Direct Assault Arm Training

I read your article on about building big arms, but I was wondering what kind of training routine accompanies that arm routine? I can't figure out a workout program that incorporates that routine without over training.


My Answer: Just follow an abbreviated routine (3-4 sets per body part) for the rest of your body, and you'll be fine. You won't overtrain on this workout. This concept of overtraining is just making you fearful and limiting your progress in the gym. If anything, you can use short term overtraining to achieve long term progress in size and strength. As long as you vary your program from workout to workout, you can accomplish this. You cannot change workouts without a rhyme or reason, however. I go over how to plan acute phases of overtraining in my book Strength and Physique, V1.

I like your arms workout article a lot on the site. I want to give it a try for a change in my workout and also as a good arms shocker. I see it is a Mon/Wed/Fri layout to prioritise a single muscle group (the arms) and hit it from different angles and rep ranges. I take it a similar protocol can be done for delts or even legs? How often can this be done in one's routine? Once a few months?


My Answer: You can follow this protocol for any of your body parts for as often as you'd like. Just follow it for about 4 weeks, switch off to a different program for 3-4 weeks and come back to it again if you like it that much.

I really enjoy your book that I bought about two weeks ago. The workouts are great. I’m glad I invested in your book. I have a question about the quadriceps. Should you employ the same low rep high weight frequency like in hamstrings or should you go with a different approach? I really want to work on my vastus medialis. I would love to have that tear drop effect. 

Thanks for your help.

My Answer: Hey Jonathan, good to hear from you. Glad you like the book. To answer your question, yes, you can use the low rep/heavy weight to develop your quads and the vastus medialis. But the thing about the quadriceps is that they respond to a wide range of reps. How wide of a rep range? How about 1 to infinity?

Seriously though, your quads love a variety of reps, so the heavy weight/low rep approach is only half the equation. The other half is employing super high reps. This is why 20 rep squats work. This is why 4-5 sets of 40-50 reps on the leg extensions would blow your quads up like balloons. So give that a try: alternate between super high reps and multiple sets of heavy weight/low reps. If you're concentrating on developing your vastus medialis, then focus on the exercises outlined in Strength and Physique, V1

Hi James, just found your back routine on the web site and was wondering if you could explain to me: do I do all the exercises in this routine or just pick one of them? Look forward to hearing from you, thank you. 


My Answer: Each of the four techniques is a separate workout.

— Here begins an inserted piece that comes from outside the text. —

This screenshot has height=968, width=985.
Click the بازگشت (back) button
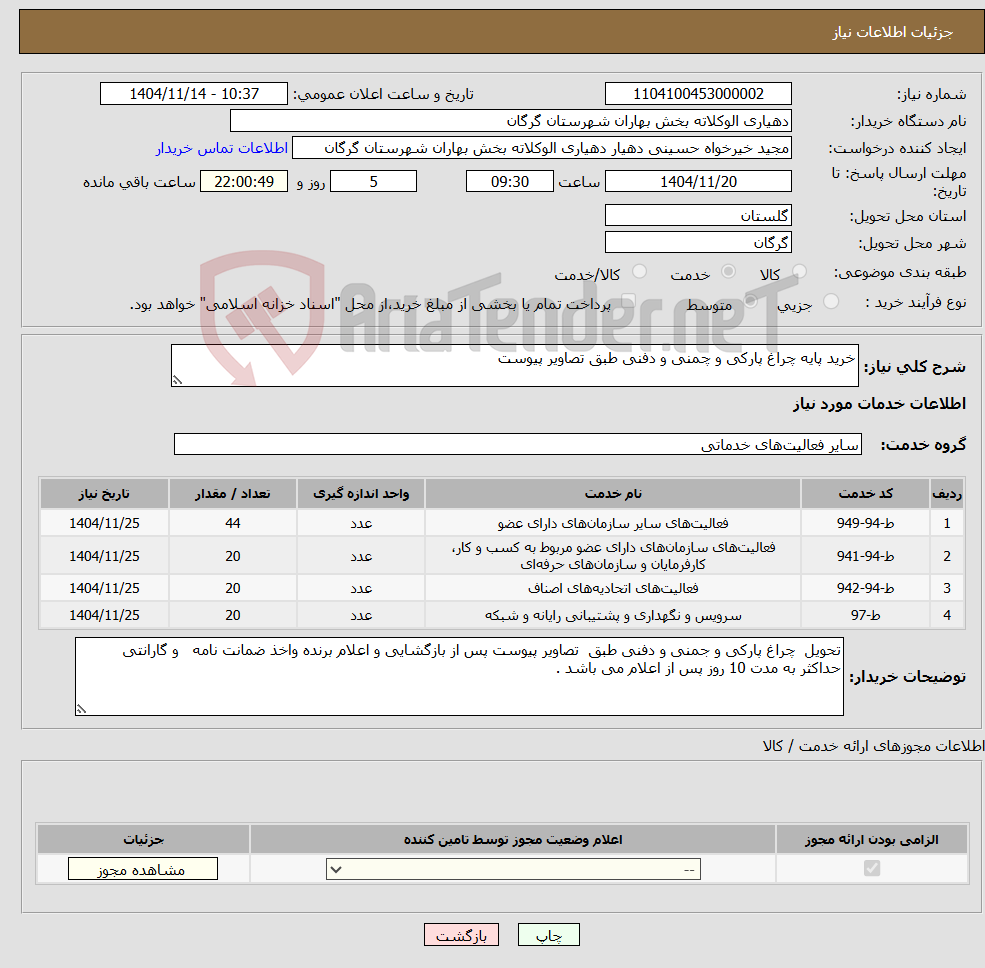coord(461,934)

You'd be crazy to do all four SHOCK techniques in one training session. If you did that, then you wouldn't be able to lift your arms for a week. That'd make it pretty hard for you to eat, Andy.

Any suggestions on another program after doing the 5x5? I still want to build more mass.

My Answer: Follow the Post-Exhaust Routine or follow the Shotgun Method.  Either one is good.

With both routines, you'll be increasing the volume significantly, so either one will serve as a good follow-up to the 5x5 program.  When you look to switch programs, you should be looking to modulate volume.  High volume program followed by low volume program.  Modulating volume allows you make continuous gains in size, provided you're eating right and enough.

I go over how to modulate volume in Neo-Classical Bodybuilding.  Volume, however, is only one factor that is modulated from program to program.  There are 4 other program variables that can be modulated in order to sustain muscular hypertrophy.  These other variables are what I discuss in High Tension Exercises for Muscular Growth.